## Task prompt
Without pictures, repeat the lines of the entries from the one containing "You are a computer-use agent." through the last, both ends included, and nothing else.

## The input

_ _ _ _ _

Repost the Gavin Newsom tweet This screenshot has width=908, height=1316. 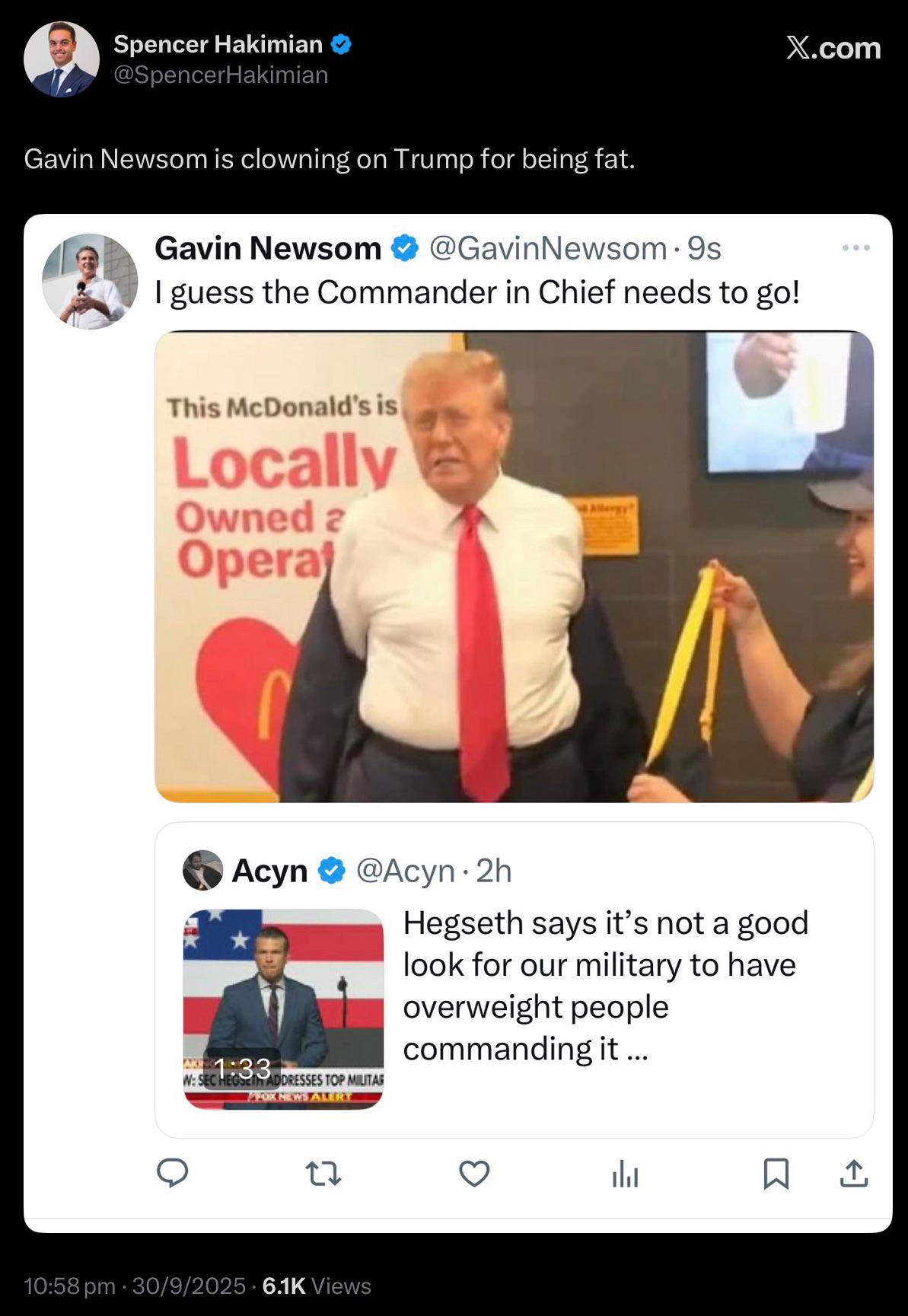tap(323, 1174)
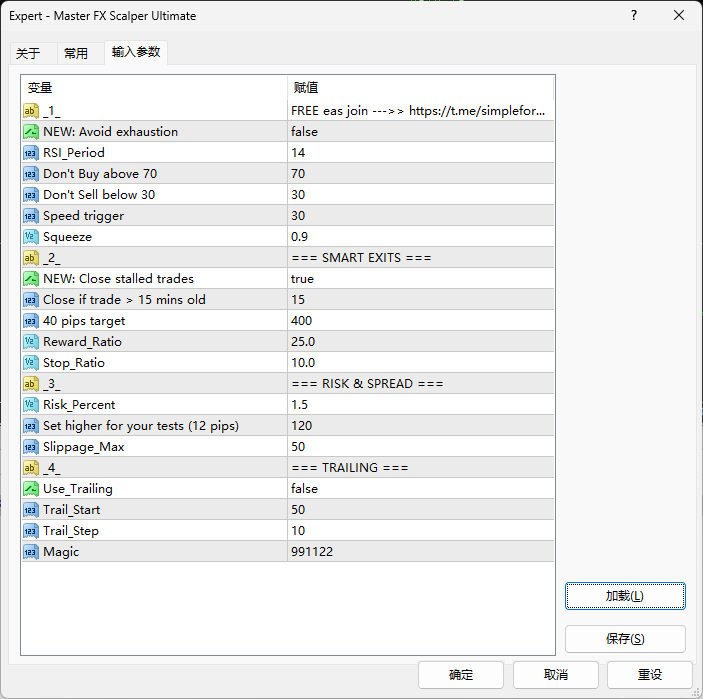Select the Reward_Ratio value 25.0

pyautogui.click(x=303, y=342)
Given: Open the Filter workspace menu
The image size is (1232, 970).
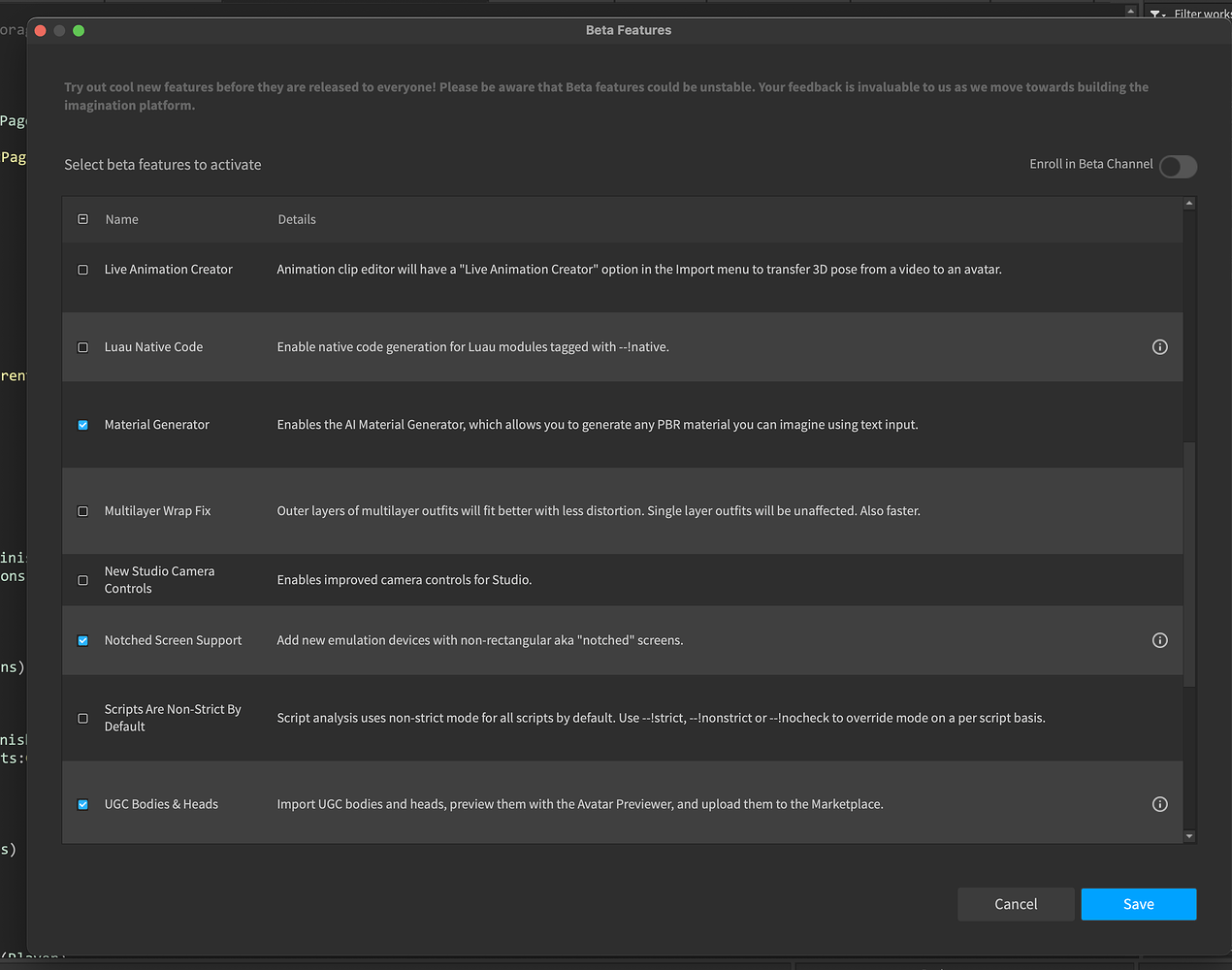Looking at the screenshot, I should coord(1203,13).
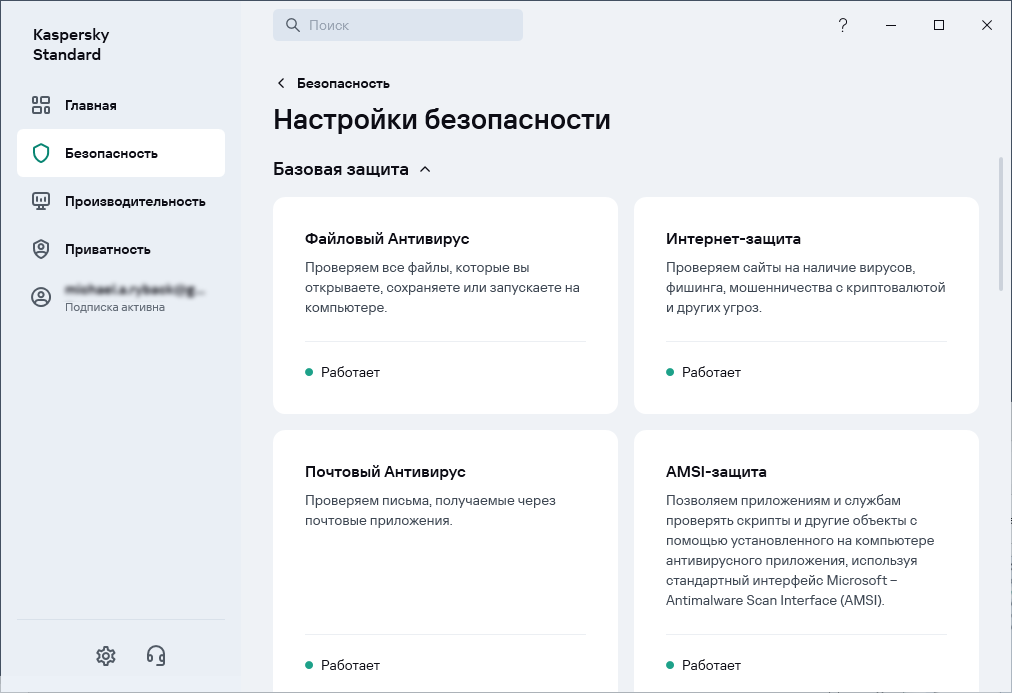Go back using the Безопасность chevron
This screenshot has width=1012, height=693.
point(281,83)
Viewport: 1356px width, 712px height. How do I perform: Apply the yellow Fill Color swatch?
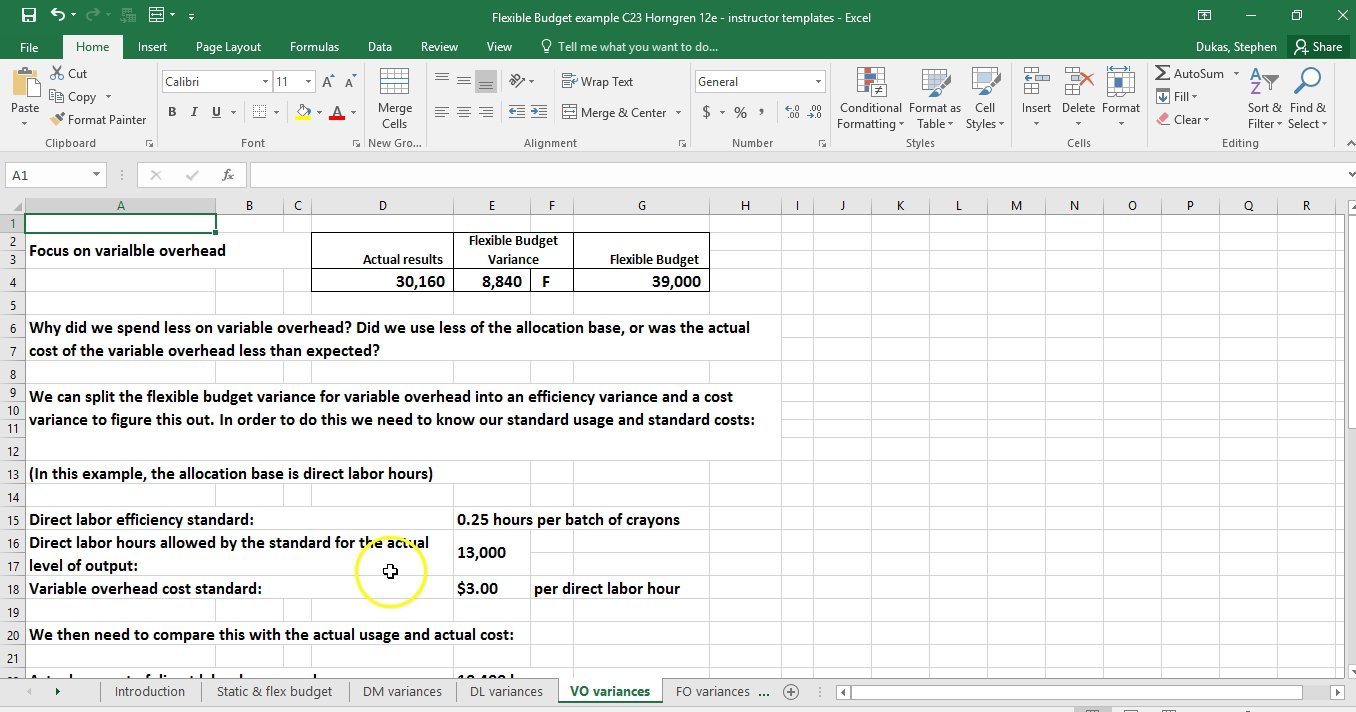[304, 112]
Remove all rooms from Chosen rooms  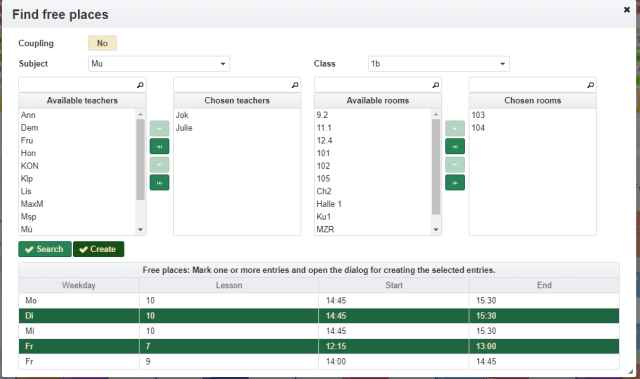coord(455,183)
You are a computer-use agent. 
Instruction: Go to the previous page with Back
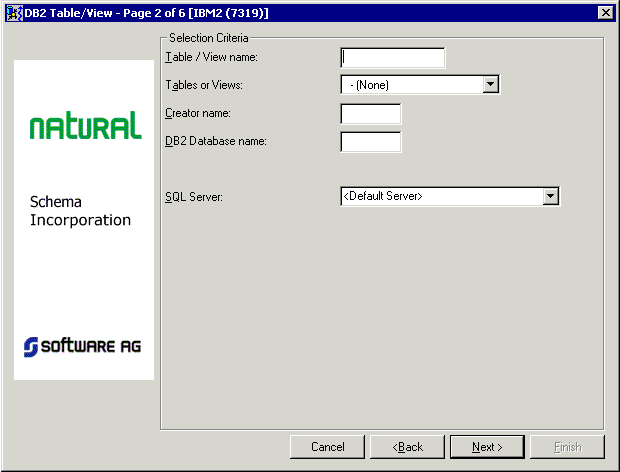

_ _ _ _ _

## Exercise result
You are a computer-use agent. 
Instruction: Go to the previous page with Back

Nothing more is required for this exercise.